I am sure that any manufacter's product will come with a minimum recommendation for distance the bottom of the appliance must be above the cooktop. On top of that, almost all cities have a minimum in their building code. So you do need to check all of this out before you buy.
Then, all of the over-the-stove microwaves that I recall seeing also included venting for the cooktop. Most of them just "filter" the air and kick it back into the kitchen. There are some that can be vented to the outside. In either case, the vents don't do a really good job. But if you never cook anything on top of the stove, it won't matter. Listen to those who own them. Sounds like they're not very happy with them.

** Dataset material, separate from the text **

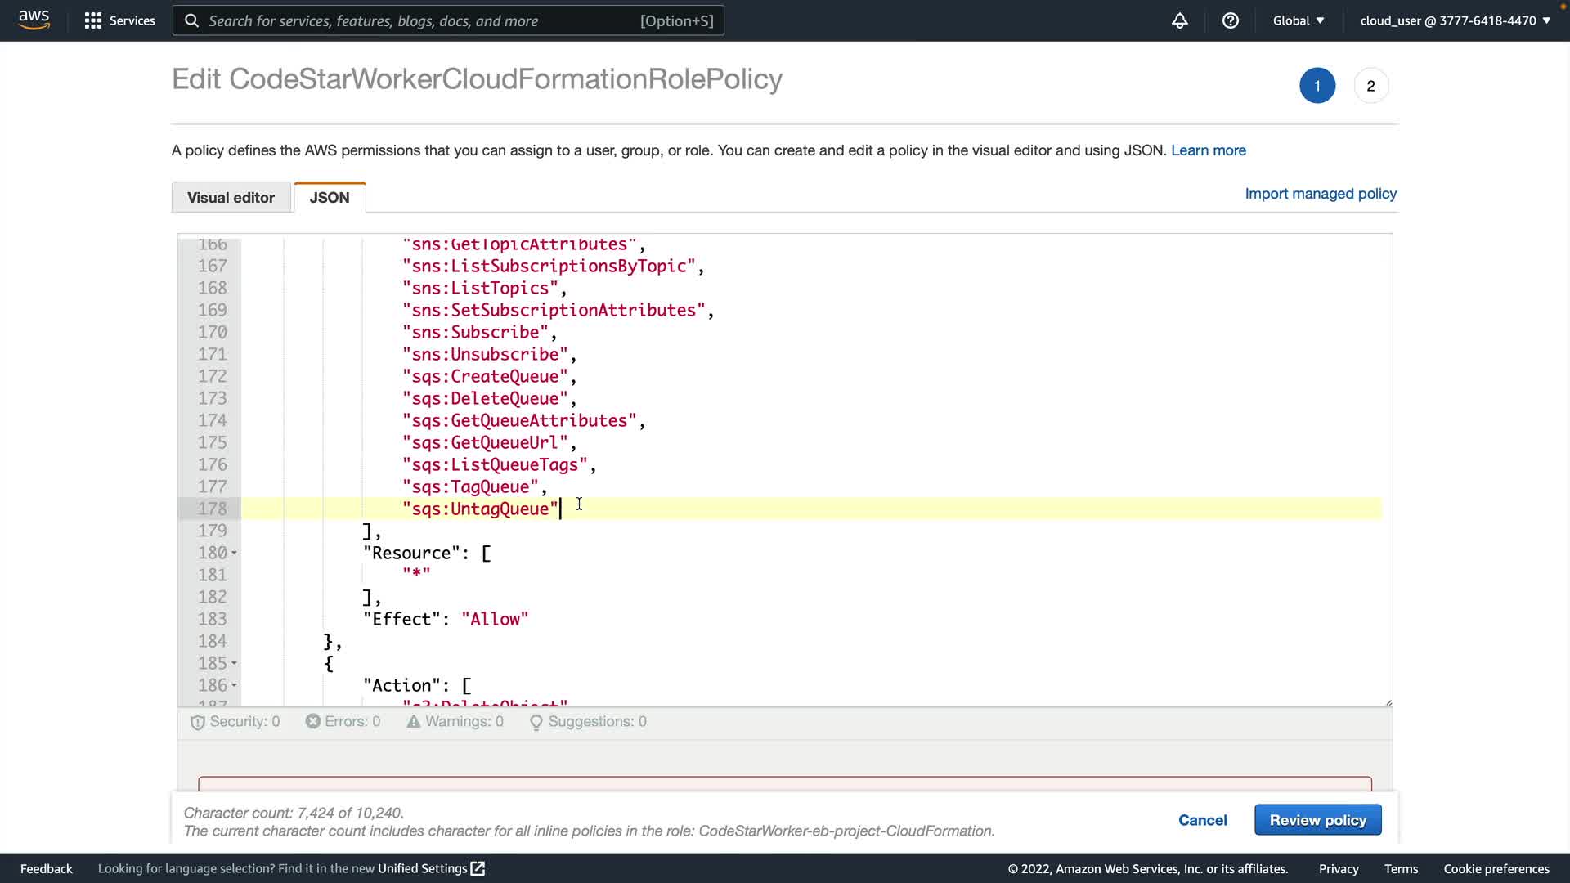Click the Warnings triangle indicator
This screenshot has width=1570, height=883.
click(414, 722)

The microwave-convection option is a good one *IF* your standard oven is not convection. If it is, don't bother.
Ask yourself what kinds of things you expect to use your new microwave for. If you have a large family and plan to nuke things like trays of frozen lasagna, then you need a full power/full size microwave. But if you plan on using it for "normal" things like reheating coffee, nuking popcorn, and melting chocolate, you will do just fine with a smaller oven that has a smaller countertop "footprint." WalMart has some for way under a hundred bucks that do a great job.
Finally, make sure it has a rotating tray in the bottom. I think there are still a few that don't have this feature, and having to turn a dish manually is a drag.
Good luck, and may you be happy with your choice for years to come!
I don't think I've had that request -- have considered a single door that lifts up, as a pair of normally opening doors might present some obstacles. Many of the folks that go with tambour doors or other "appliance garages" tell me that idea was better than the execution. It can make access to large/heavy appliance even more awkward and for light appliances they regret "planting" them on valuable counterspace. Of course some folks still love 'em too.
There are some "drawer style" microwaves that seem like they'd be easy to disguise, though I have not done that yet.
Good luck and let us know how your project turns out.